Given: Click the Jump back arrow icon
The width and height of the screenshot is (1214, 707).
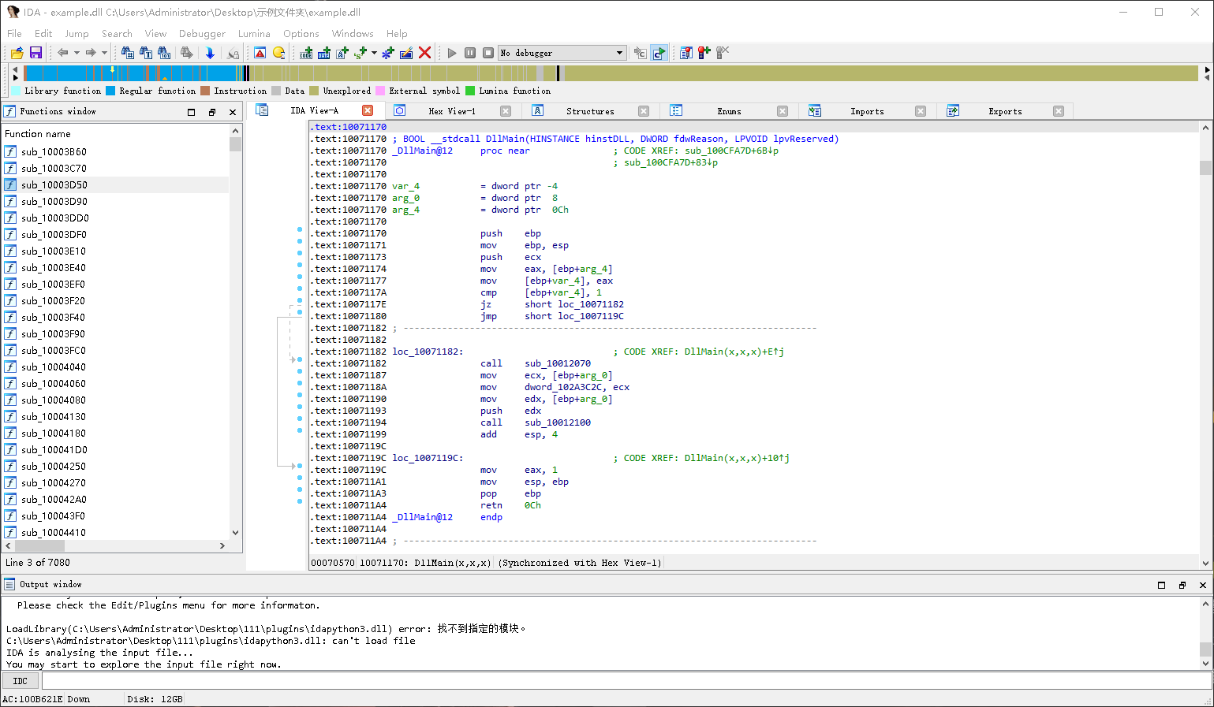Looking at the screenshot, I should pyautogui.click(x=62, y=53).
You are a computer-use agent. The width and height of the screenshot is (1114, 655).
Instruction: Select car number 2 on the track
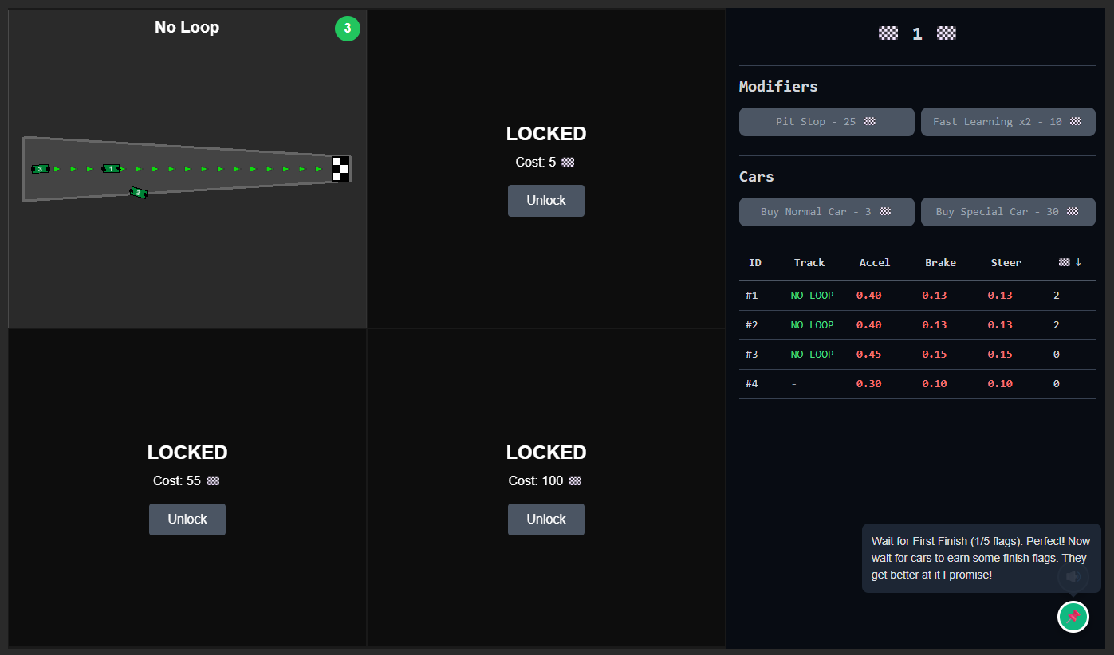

------------------------------------------------------------

▶ [What to do]
The line containing "The width and height of the screenshot is (1214, 707)." and every line after it, through the end of the records, are what you should retype exactly. Do not include the pictures.

▶ [Answer for this exercise]
The width and height of the screenshot is (1214, 707).
Looking at the screenshot, I should pyautogui.click(x=62, y=53).
You are a computer-use agent. The width and height of the screenshot is (1114, 655).
Instruction: Select car number 2 on the track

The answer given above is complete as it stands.